→ Task instructions
**1.** In the bubble chart post, what problem does the author run into with the chart's axes?
**2.** Reproduce the part of the bubble chart post starting with "Bubble Chart with" and going on through "require(ggplot2)", swapping "quadrant" for "region".

→ Passage to read
====

Bubble Chart with ggplot2

Roman picture Roman · Nov 5, 2014 · Viewed 34.3k times · Source

I want to print a bubble chart in R. The problem I run into is that both, my x and my y axis are discrete. In theory this means a lot of data points (bubbles) end up on the same coordinate. I would rather have them scattered around the data point, but still within a quadrant that makes clear the bubble belongs to the respective x/y coordinate.

I think it is best demonstrated by a little example. The following code should highlight the problem:

# Example
require(ggplot2)
zz <- textConnection("Row PowerSource ProductSegment Price Model ManufacturingLocation Quantity
1 High SegmentA Low ModA LocationA 5000
2 Low SegmentB Low ModB LocationB 25000
3 High SegmentC Low ModC LocationC 15000
4 Low SegmentD High ModD LocationD 30000
5 High SegmentE High ModE LocationA 2500
6 Low SegmentA Low ModF LocationB 110000
7 High SegmentB Low ModG LocationC 20000
8 Low SegmentC Low ModH LocationD 3500
9 High SegmentD Low ModI LocationA 65500
10 Low SegmentE Low ModJ LocationB 145000
11 High SegmentA Low ModK LocationC 15000
12 Low SegmentB Low ModL LocationD 5000
13 High SegmentC Low ModM LocationA 26000
14 Low SegmentD Low ModN LocationB 14000
15 High SegmentE Mid ModO LocationC 75000
16 Low SegmentA High ModP LocationD 33000
17 High SegmentB Low ModQ LocationA 14000
18 Low SegmentC Mid ModR LocationB 33000
19 High SegmentD High ModS LocationC 95000
20 Low SegmentE Low ModT LocationD 4000
 ")

====

→ Dataset content
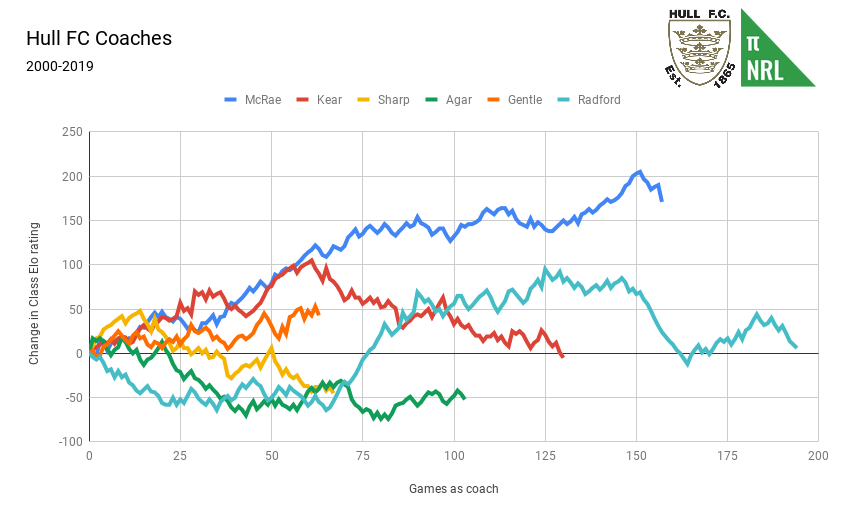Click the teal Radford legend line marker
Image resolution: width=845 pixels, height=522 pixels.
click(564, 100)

====

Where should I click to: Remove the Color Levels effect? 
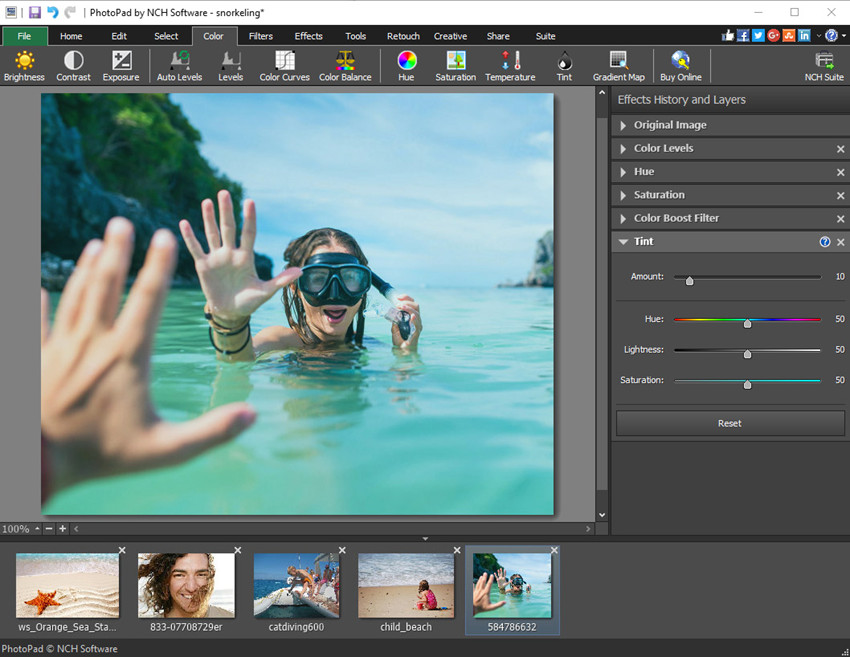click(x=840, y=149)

====

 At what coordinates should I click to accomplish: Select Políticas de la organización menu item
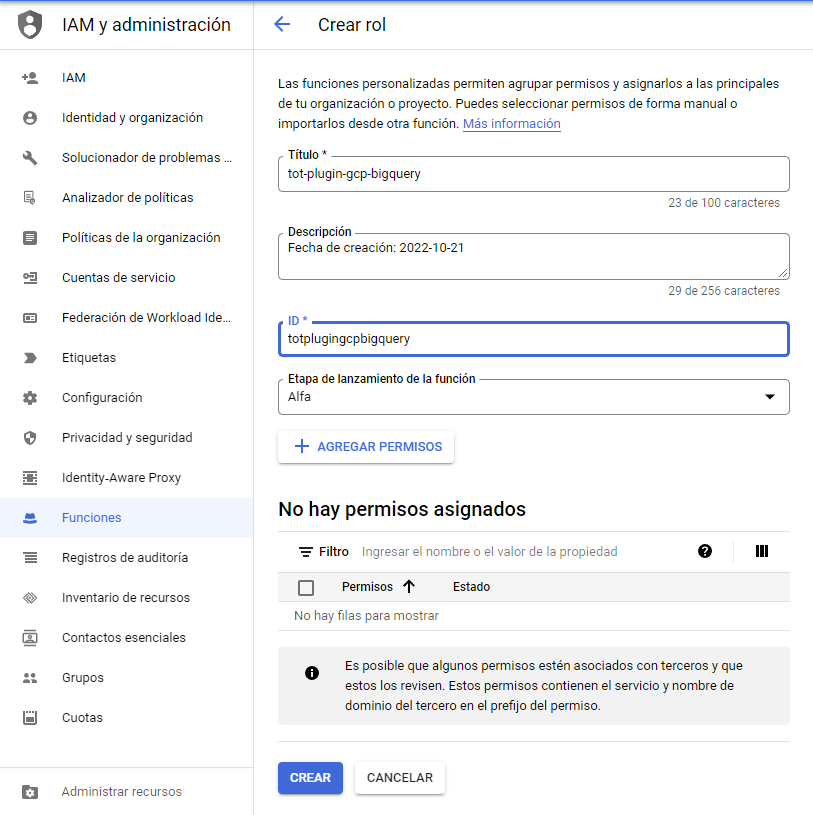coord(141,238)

====

→ Exercise answers
**1.** Both the x axis and the y axis are discrete.

**2.**
Bubble Chart with ggplot2

Roman picture Roman · Nov 5, 2014 · Viewed 34.3k times · Source

I want to print a bubble chart in R. The problem I run into is that both, my x and my y axis are discrete. In theory this means a lot of data points (bubbles) end up on the same coordinate. I would rather have them scattered around the data point, but still within a region that makes clear the bubble belongs to the respective x/y coordinate.

I think it is best demonstrated by a little example. The following code should highlight the problem:

# Example
require(ggplot2)